* Given information:
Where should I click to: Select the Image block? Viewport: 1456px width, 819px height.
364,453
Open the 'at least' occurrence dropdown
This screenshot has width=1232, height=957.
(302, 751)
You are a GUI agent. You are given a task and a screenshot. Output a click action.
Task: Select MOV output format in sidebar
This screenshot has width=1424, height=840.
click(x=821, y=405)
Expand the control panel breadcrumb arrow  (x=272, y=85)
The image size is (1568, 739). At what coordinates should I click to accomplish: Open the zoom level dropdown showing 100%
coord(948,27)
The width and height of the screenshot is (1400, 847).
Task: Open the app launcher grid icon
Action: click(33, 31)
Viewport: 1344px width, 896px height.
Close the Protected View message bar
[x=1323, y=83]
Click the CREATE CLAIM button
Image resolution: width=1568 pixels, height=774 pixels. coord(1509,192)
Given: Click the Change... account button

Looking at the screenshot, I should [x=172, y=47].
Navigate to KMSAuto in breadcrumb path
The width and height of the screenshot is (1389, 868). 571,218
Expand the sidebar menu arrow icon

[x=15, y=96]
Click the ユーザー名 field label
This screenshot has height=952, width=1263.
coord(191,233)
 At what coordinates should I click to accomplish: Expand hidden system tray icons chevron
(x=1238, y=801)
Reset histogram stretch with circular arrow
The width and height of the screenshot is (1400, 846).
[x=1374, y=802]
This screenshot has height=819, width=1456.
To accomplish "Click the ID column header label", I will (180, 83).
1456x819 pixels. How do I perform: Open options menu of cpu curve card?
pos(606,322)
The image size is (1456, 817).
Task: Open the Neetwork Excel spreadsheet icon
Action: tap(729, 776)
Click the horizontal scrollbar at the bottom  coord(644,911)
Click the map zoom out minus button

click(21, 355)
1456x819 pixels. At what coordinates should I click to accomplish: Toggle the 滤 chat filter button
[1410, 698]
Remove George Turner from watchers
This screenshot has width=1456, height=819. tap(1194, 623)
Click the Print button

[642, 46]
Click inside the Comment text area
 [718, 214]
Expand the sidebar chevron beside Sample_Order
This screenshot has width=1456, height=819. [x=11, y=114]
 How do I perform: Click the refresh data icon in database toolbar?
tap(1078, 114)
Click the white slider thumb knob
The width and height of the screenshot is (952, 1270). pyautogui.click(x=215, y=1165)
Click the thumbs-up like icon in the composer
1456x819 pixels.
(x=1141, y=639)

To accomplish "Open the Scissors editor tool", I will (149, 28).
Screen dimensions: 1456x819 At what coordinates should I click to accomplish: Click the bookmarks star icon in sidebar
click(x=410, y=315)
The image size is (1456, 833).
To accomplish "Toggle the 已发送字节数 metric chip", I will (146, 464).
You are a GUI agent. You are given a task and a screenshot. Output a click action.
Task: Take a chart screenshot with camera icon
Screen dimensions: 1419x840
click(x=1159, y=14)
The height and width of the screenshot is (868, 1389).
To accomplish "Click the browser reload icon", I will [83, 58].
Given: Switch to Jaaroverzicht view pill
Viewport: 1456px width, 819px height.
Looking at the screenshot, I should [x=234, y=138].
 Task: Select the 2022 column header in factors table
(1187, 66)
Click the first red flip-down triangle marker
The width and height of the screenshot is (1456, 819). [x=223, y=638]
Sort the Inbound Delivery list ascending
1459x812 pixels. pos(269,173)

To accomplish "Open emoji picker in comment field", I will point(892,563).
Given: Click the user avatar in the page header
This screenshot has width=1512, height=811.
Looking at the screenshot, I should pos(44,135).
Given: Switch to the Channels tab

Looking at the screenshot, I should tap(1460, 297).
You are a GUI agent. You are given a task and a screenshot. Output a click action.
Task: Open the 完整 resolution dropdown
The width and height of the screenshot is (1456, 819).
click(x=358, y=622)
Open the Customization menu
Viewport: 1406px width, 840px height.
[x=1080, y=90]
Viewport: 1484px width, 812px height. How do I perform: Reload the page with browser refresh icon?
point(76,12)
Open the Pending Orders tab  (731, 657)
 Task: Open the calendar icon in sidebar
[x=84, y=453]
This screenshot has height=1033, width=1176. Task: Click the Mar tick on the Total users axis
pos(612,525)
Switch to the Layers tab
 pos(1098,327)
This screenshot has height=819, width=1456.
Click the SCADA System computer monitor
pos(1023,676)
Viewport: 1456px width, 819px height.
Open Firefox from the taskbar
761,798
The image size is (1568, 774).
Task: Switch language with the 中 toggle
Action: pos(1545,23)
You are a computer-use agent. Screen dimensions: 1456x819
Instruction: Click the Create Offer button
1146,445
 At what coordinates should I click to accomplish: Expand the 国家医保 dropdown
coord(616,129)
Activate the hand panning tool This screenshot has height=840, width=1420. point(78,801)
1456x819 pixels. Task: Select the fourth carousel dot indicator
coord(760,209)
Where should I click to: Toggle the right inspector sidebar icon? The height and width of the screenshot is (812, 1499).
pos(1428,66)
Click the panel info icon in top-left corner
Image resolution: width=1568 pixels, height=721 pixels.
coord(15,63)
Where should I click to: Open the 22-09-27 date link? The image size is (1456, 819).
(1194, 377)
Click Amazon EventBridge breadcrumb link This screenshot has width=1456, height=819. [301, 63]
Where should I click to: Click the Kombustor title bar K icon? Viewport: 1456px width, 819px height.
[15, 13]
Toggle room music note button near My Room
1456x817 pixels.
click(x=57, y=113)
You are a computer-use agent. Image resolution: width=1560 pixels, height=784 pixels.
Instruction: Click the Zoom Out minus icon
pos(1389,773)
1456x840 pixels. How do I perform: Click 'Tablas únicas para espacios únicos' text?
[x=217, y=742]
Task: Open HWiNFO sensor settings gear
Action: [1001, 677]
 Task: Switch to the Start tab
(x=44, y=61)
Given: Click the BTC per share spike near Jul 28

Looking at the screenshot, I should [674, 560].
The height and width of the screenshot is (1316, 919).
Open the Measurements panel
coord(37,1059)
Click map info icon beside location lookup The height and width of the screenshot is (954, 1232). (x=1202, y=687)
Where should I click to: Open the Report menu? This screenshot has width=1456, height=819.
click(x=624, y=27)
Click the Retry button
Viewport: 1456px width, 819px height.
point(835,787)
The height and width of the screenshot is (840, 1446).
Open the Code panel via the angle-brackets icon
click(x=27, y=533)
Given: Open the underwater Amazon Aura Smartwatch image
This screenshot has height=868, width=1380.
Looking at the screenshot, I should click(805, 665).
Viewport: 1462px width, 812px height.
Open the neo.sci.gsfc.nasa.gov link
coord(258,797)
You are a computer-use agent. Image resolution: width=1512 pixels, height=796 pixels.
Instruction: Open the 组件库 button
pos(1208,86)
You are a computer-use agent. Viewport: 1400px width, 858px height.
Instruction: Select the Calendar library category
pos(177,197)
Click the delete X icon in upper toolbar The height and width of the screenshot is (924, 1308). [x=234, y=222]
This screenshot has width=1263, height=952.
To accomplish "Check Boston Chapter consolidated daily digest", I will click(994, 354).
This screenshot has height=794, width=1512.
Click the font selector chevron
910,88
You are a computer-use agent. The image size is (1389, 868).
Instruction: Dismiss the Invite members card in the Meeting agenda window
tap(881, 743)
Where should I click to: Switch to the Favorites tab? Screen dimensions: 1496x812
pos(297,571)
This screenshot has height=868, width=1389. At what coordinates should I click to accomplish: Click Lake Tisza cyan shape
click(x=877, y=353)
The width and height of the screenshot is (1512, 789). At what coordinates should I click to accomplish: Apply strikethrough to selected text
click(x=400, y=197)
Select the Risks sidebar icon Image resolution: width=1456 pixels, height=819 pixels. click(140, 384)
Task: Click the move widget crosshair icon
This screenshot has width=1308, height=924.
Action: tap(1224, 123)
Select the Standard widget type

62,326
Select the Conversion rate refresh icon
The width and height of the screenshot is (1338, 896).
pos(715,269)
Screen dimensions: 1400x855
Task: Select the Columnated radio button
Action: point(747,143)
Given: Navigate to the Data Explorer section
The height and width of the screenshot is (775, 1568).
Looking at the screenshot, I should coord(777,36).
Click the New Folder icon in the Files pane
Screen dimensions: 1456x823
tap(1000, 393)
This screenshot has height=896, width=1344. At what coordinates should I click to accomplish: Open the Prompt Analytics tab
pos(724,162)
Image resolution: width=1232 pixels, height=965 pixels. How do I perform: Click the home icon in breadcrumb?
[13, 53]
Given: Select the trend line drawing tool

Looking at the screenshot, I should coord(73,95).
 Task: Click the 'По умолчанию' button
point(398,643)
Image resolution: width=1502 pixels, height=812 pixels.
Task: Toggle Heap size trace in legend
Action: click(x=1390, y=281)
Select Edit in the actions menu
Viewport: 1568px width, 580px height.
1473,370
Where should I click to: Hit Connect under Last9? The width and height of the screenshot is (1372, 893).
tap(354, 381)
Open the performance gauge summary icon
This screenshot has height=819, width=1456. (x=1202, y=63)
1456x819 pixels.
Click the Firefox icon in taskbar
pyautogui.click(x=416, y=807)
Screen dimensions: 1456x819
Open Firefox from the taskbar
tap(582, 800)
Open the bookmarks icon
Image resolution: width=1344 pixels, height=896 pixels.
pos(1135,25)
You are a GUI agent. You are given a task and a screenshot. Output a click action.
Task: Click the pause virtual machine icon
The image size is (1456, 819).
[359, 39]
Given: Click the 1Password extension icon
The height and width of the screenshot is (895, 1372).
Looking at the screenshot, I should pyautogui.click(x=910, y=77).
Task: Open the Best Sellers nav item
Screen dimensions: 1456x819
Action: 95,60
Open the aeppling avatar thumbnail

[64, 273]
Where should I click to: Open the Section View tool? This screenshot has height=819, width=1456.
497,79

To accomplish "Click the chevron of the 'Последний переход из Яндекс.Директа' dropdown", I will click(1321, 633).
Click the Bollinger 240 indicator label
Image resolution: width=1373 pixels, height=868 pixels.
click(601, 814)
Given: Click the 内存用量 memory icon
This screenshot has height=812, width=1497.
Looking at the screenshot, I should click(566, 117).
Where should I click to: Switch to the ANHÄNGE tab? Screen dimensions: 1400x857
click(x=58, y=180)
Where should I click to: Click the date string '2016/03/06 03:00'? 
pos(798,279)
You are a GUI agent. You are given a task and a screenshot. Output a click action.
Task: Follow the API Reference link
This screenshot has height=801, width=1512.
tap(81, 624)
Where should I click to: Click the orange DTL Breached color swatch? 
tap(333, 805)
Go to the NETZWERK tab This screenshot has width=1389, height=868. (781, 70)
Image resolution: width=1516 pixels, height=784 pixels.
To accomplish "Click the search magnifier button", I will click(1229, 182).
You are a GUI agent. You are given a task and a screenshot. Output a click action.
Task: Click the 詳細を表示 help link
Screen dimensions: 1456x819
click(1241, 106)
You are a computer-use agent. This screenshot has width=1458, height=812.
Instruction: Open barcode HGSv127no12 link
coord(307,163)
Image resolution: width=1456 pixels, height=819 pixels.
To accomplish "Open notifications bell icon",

* Goal of the exercise: Filter the listing above for the string "will" and copy every matching line.

* Exercise answer:
To accomplish "Click the ID column header label", I will (180, 83).
To accomplish "Open the Scissors editor tool", I will (149, 28).
To accomplish "Toggle the 已发送字节数 metric chip", I will (146, 464).
To accomplish "Click the browser reload icon", I will [83, 58].
To accomplish "Open emoji picker in comment field", I will point(892,563).
To accomplish "Check Boston Chapter consolidated daily digest", I will click(994, 354).
To accomplish "Click the chevron of the 'Последний переход из Яндекс.Директа' dropdown", I will click(1321, 633).
To accomplish "Click the search magnifier button", I will click(1229, 182).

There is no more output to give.